[Work task] Work through the data line by line, gathering every line that has the word "Select".

[Exercise input]
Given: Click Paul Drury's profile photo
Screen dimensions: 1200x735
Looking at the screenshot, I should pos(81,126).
* * *
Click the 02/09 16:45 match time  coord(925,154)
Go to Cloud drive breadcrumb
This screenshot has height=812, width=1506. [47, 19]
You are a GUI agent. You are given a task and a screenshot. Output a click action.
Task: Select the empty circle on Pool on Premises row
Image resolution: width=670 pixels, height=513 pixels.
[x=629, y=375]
---
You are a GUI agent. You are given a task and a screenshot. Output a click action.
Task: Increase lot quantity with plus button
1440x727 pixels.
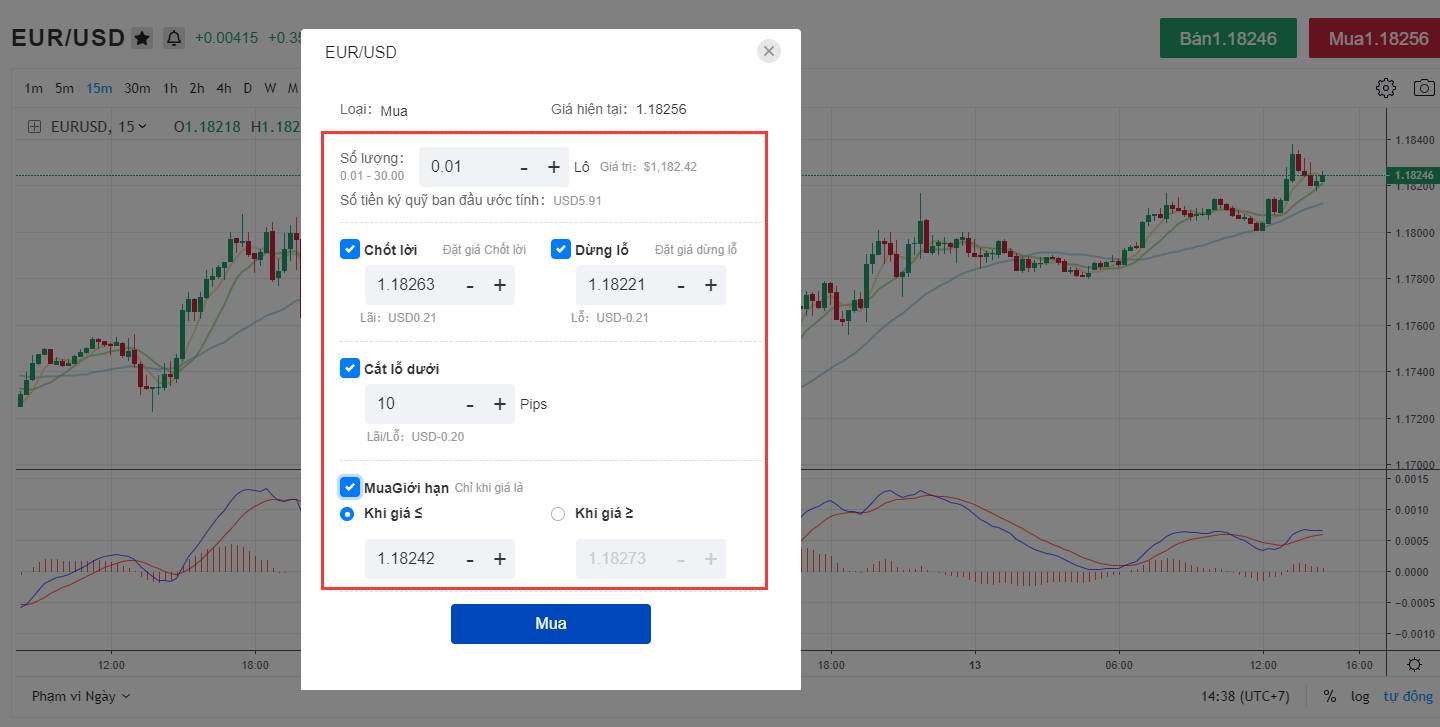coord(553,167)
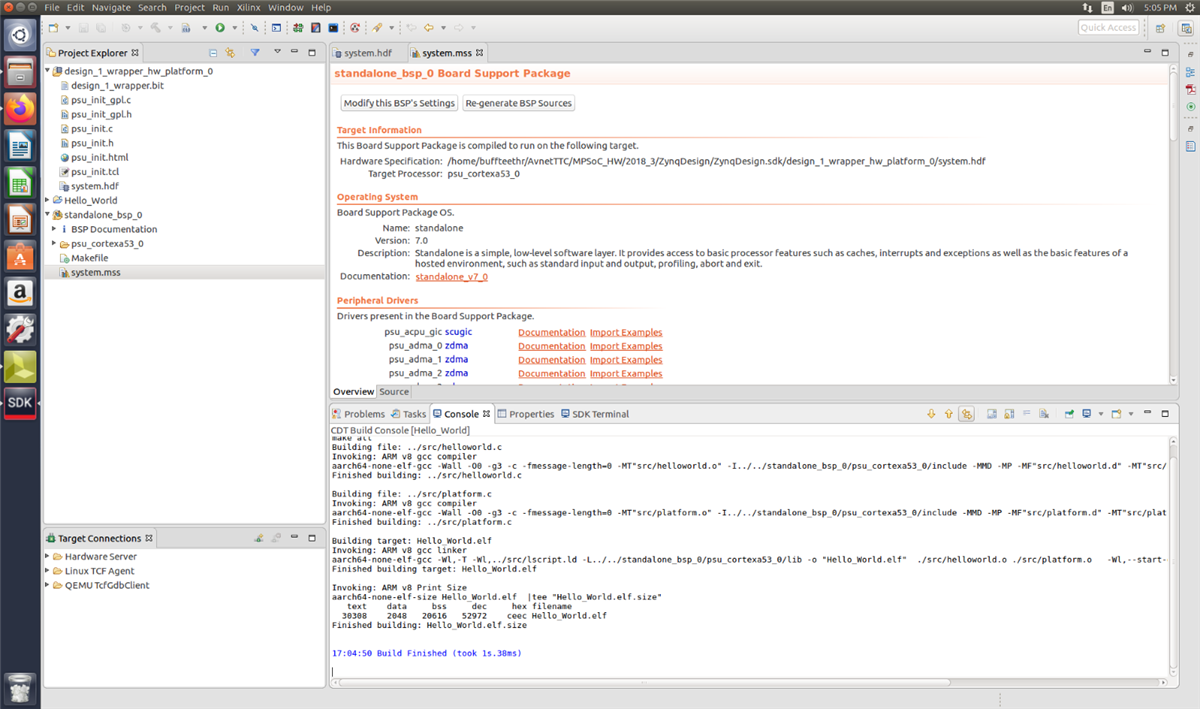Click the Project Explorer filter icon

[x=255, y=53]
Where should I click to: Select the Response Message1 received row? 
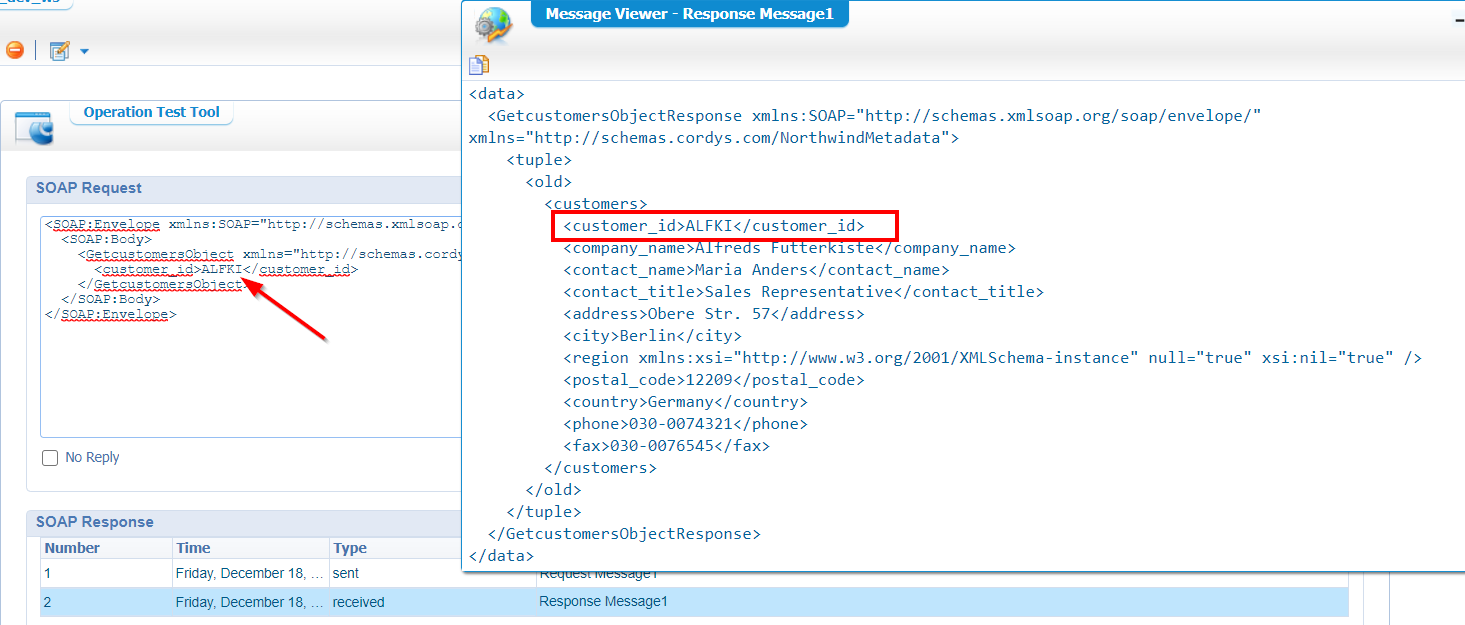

[Task result]
Task: Select the empty circle on Pool on Premises row
Where should I click to: Select the Response Message1 received row? 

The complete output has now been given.